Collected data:
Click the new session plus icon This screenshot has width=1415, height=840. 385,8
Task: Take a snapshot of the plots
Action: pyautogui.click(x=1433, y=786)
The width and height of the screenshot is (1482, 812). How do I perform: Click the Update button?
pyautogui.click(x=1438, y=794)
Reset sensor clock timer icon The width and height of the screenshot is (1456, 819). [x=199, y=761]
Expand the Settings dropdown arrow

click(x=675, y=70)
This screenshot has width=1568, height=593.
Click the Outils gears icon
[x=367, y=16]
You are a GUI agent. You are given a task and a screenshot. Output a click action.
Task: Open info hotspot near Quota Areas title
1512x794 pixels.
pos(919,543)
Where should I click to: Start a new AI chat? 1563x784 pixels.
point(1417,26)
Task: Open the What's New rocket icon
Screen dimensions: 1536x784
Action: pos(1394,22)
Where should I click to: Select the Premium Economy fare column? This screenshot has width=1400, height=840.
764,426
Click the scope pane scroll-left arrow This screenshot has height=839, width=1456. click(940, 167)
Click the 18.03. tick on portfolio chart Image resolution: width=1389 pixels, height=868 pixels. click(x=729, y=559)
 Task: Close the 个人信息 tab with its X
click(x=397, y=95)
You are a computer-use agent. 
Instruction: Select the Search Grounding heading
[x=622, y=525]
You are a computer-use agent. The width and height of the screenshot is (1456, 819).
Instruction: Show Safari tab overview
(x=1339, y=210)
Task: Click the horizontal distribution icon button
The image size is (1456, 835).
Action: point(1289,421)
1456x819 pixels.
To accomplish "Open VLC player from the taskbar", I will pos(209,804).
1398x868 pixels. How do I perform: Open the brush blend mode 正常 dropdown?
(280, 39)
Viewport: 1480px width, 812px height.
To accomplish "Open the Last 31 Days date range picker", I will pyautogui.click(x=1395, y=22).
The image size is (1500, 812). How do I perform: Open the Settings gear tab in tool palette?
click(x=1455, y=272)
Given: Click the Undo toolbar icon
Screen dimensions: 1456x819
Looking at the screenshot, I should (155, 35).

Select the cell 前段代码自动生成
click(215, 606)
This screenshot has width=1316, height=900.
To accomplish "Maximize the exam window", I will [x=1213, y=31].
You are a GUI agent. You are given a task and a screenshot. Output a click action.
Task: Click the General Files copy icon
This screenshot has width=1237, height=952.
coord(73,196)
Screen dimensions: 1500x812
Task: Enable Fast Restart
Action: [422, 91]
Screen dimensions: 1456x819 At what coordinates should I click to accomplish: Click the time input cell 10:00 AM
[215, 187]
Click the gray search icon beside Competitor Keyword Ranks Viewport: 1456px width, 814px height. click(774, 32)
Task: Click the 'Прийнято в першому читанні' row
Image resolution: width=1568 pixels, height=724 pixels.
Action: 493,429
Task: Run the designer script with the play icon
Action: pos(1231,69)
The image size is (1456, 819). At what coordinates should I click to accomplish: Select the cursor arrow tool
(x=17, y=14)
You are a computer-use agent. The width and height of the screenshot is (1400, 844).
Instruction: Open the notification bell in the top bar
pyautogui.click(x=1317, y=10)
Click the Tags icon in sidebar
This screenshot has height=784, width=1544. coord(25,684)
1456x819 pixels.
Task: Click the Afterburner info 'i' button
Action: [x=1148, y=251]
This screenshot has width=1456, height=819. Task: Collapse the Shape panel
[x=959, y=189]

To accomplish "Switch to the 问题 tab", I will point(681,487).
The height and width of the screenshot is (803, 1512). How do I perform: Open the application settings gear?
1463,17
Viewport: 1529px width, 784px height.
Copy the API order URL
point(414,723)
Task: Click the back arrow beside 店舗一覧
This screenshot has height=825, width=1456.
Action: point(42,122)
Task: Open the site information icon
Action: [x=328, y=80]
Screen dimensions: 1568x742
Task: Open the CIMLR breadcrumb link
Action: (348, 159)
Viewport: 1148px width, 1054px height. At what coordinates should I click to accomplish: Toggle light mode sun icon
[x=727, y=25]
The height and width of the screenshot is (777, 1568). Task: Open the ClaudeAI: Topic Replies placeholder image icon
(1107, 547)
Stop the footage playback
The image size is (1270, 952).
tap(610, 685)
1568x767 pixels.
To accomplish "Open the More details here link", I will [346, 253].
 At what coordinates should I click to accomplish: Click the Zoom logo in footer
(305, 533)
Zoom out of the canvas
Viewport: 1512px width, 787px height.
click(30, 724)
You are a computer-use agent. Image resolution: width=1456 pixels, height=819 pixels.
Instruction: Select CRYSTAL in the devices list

Instructions for the task: With the data above as the source, tally the lines that include the string "agent", and give that figure alone.

Answer to this task: 6